Hay versiones de nosotros que fueron necesarias para sobrevivir ciertas temporadas. Versiones que aprendieron a callarse, a conformarse, a aguantar demasiado, a minimizarse para no incomodar.
Y aunque esas versiones hicieron lo mejor que pudieron… llega un punto donde ya no pueden acompañarte hacia la próxima etapa de tu vida.
Ahí comienza la incomodidad.
No todos entenderán tu transformación
Una de las partes más difíciles de crecer es aceptar que no todos van a entender el proceso.
Habrá personas que dirán:
“Ya tú no eres la misma.”
Y probablemente tengan razón.
Porque la vida cambia. El dolor cambia. La sanidad cambia. Dios cambia.
Ya no reaccionas igual.
Ya no toleras lo mismo.
Ya no te conformas con lo mínimo.
Ya no estás dispuesta a seguir abandonándote por mantener paz con otros.
Pero muchas veces, las personas no extrañan quién eras realmente.
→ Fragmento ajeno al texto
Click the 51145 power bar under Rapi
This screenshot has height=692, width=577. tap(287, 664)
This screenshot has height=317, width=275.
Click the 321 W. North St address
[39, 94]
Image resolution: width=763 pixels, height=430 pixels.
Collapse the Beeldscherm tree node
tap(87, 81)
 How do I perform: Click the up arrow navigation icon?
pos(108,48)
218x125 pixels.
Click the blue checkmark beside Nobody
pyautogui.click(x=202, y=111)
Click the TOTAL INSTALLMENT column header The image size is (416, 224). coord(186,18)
Extrañan la versión de ti que era más cómoda para ellas.
La que no ponía límites.
La que siempre estaba disponible.
La que se quedaba incluso cuando se estaba rompiendo por dentro.
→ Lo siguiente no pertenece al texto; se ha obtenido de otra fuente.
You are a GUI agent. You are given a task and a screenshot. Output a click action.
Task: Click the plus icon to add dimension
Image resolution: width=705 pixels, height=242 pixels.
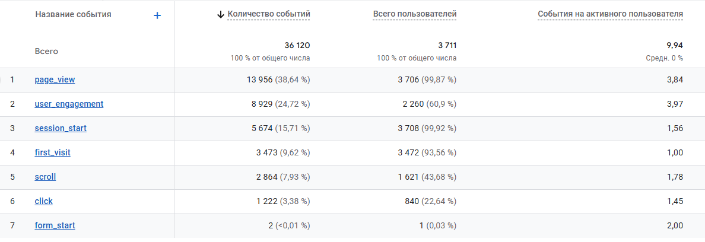click(157, 15)
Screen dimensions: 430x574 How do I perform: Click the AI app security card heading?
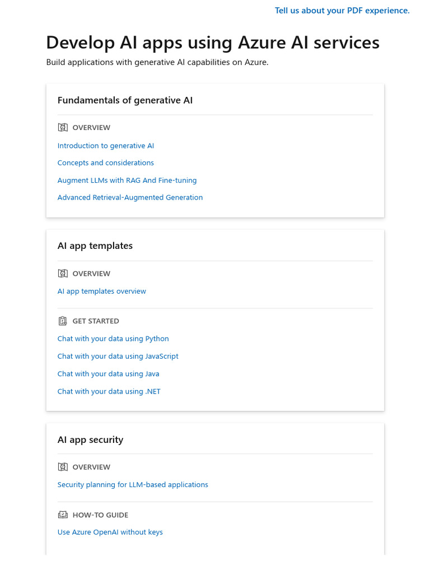tap(90, 440)
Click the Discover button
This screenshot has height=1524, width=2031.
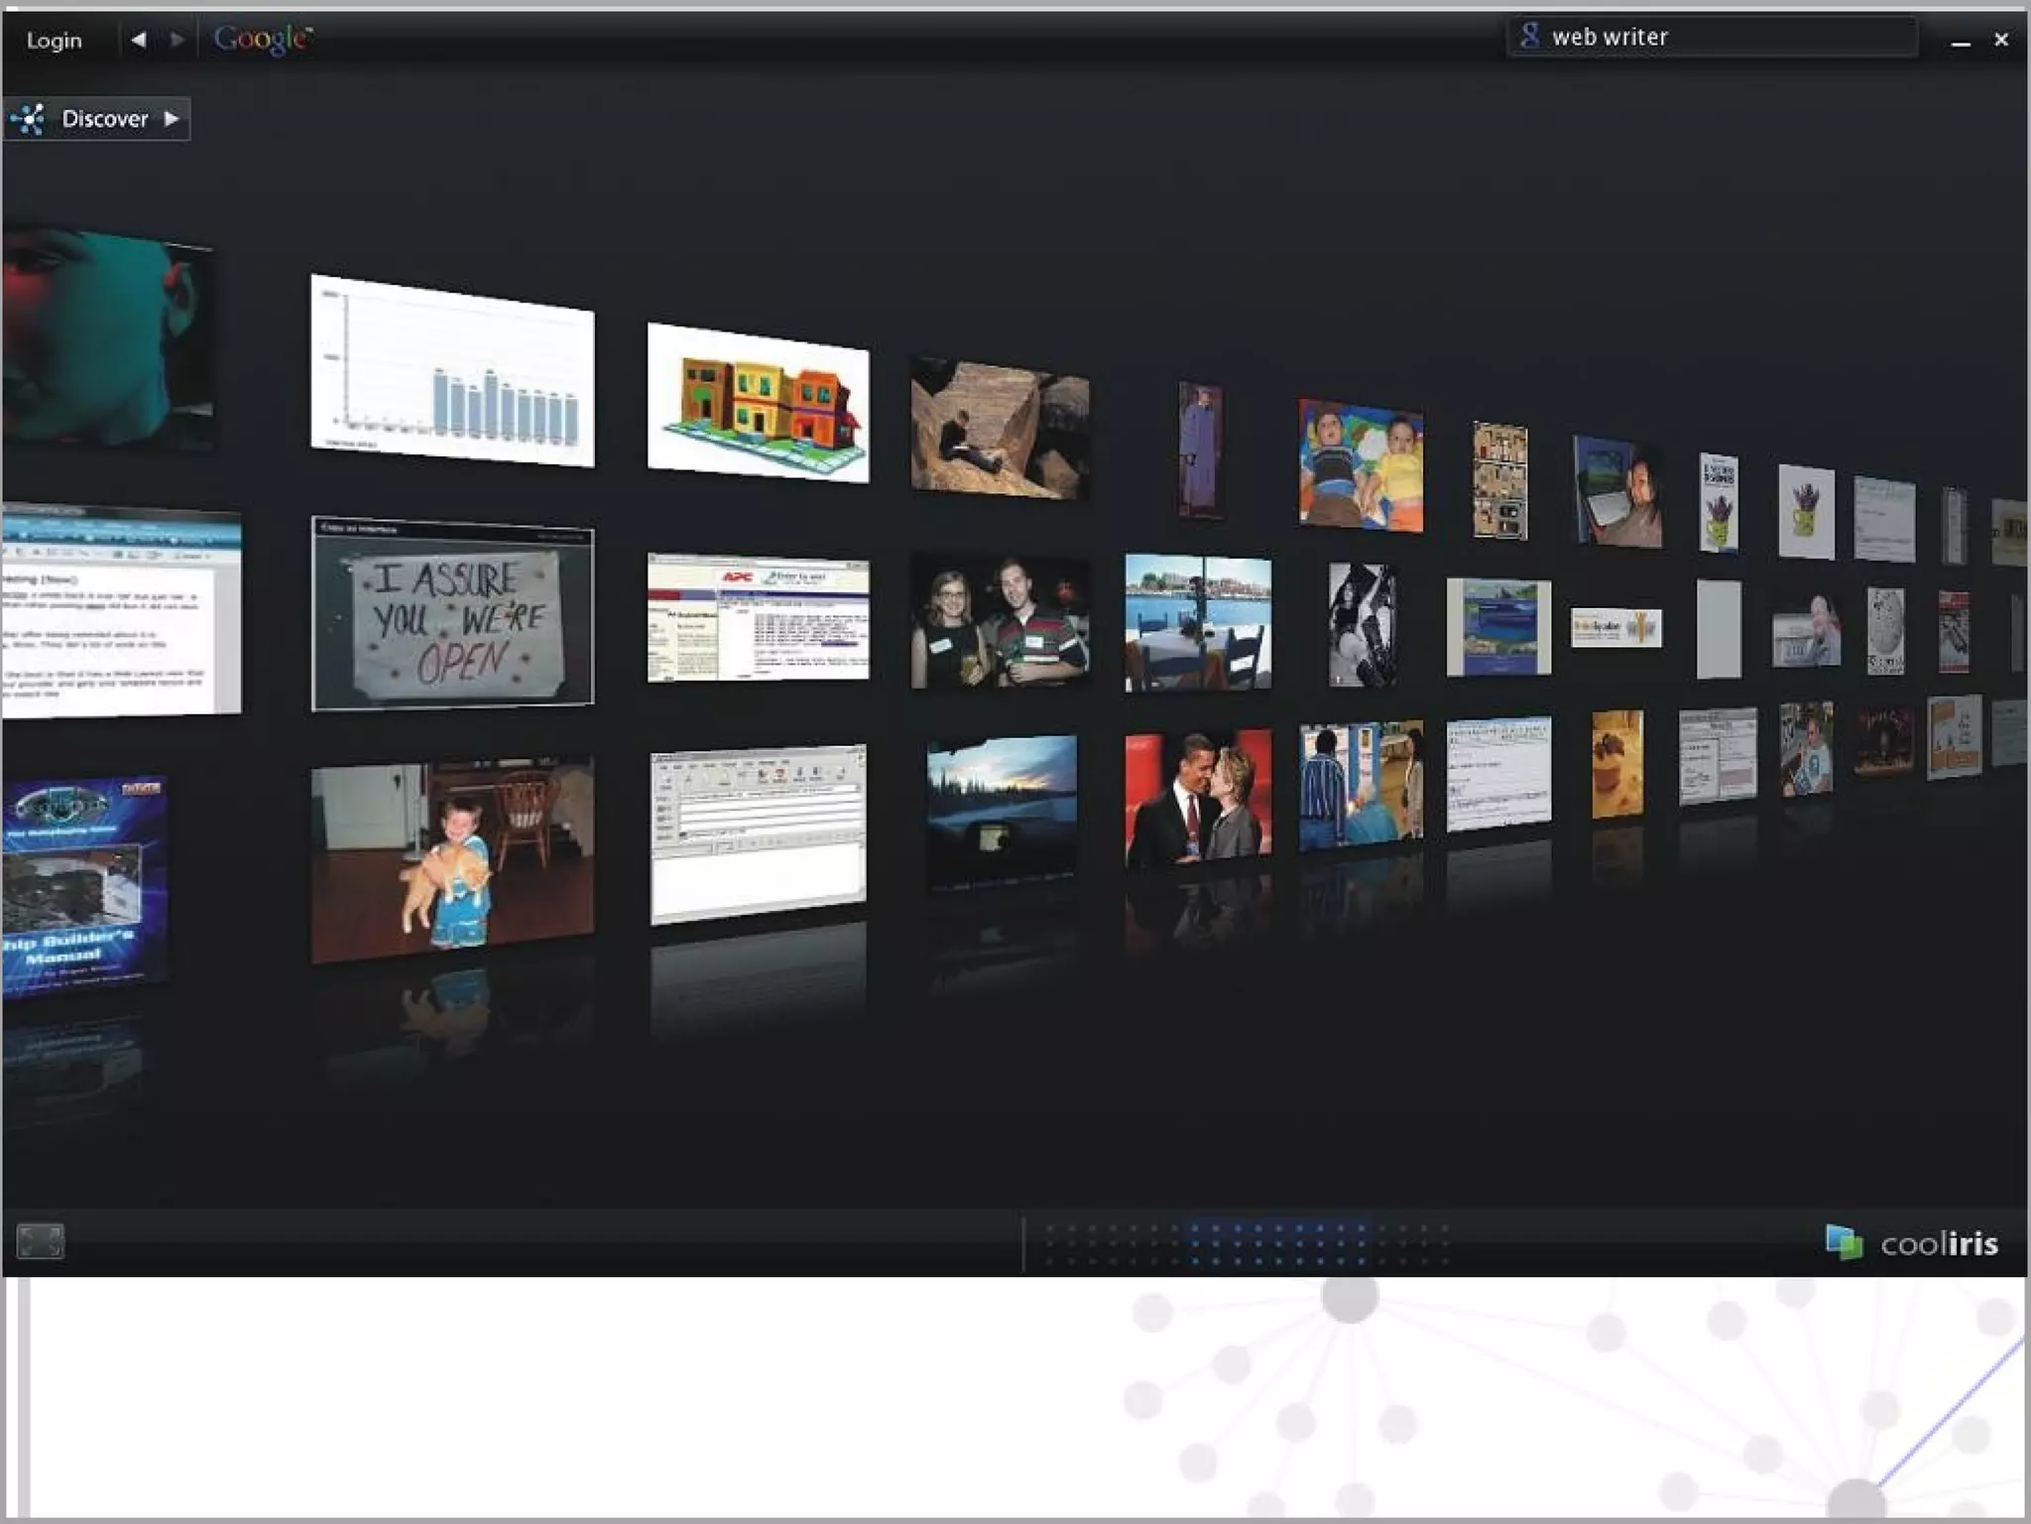click(x=104, y=119)
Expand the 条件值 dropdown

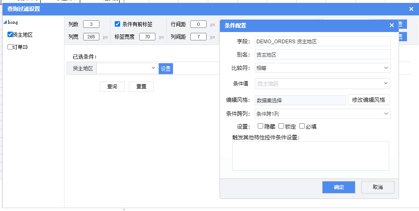coord(322,84)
Por eso crecer puede sentirse tan solitario.
Dios también trabaja en silencio
Hay procesos donde parece que nada está pasando, pero por dentro todo está cambiando.
Y creo que ahí es donde más necesitamos confiar.
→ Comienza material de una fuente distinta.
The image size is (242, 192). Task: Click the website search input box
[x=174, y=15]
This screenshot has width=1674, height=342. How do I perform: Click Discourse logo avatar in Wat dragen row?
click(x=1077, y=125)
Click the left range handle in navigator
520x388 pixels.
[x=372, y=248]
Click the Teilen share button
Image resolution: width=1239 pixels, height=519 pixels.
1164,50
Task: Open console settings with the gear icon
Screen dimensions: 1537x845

Porque Dios muchas veces trabaja primero en lo invisible:
- en tu manera de pensar,
- en tu corazón,
- en tu identidad,
- en lo que toleras,
- en cómo te ves a ti misma.
Antes de cambiar tu entorno, muchas veces cambia tu interior.
Y aunque el proceso se sienta lento, incómodo o silencioso… eso no significa que estés estancada.
Tal vez estás siendo preparada.
Como David antes del trono.
Como Esther antes del propósito.
Como Moisés antes de liberar un pueblo.
Hay temporadas donde el cielo parece silencioso, pero eso no significa abandono.
La nueva tú todavía está aprendiendo a existir
A veces somos demasiado duros con nosotros mismos durante los procesos de transformación.
Queremos tener respuestas rápidas.
Queremos sentirnos seguras inmediatamente.
Queremos entenderlo todo de una vez.
Pero la transformación también necesita paciencia.
La nueva versión de ti está aprendiendo:
- a pensar distinto,
- a sanar,
- a poner límites,
- a confiar otra vez,
- a amarse correctamente,
- a vivir desde un lugar más sano.
Y eso toma tiempo.
No tienes que tener todo claro para seguir avanzando.
Tal vez no te estás perdiendo…
Tal vez solo estás dejando atrás una versión de ti que ya cumplió su propósito.
Y aunque hoy todo se sienta incómodo, confuso o emocionalmente pesado… quizá un día mirarás hacia atrás y entenderás que este proceso no vino a destruirte.
Vino a transformarte.
Así que ten paciencia contigo.
Porque la versión de ti que está naciendo probablemente todavía se siente incómoda… pero eso no significa que algo esté mal contigo.
Tal vez apenas te estás convirtiendo en quien siempre debías ser.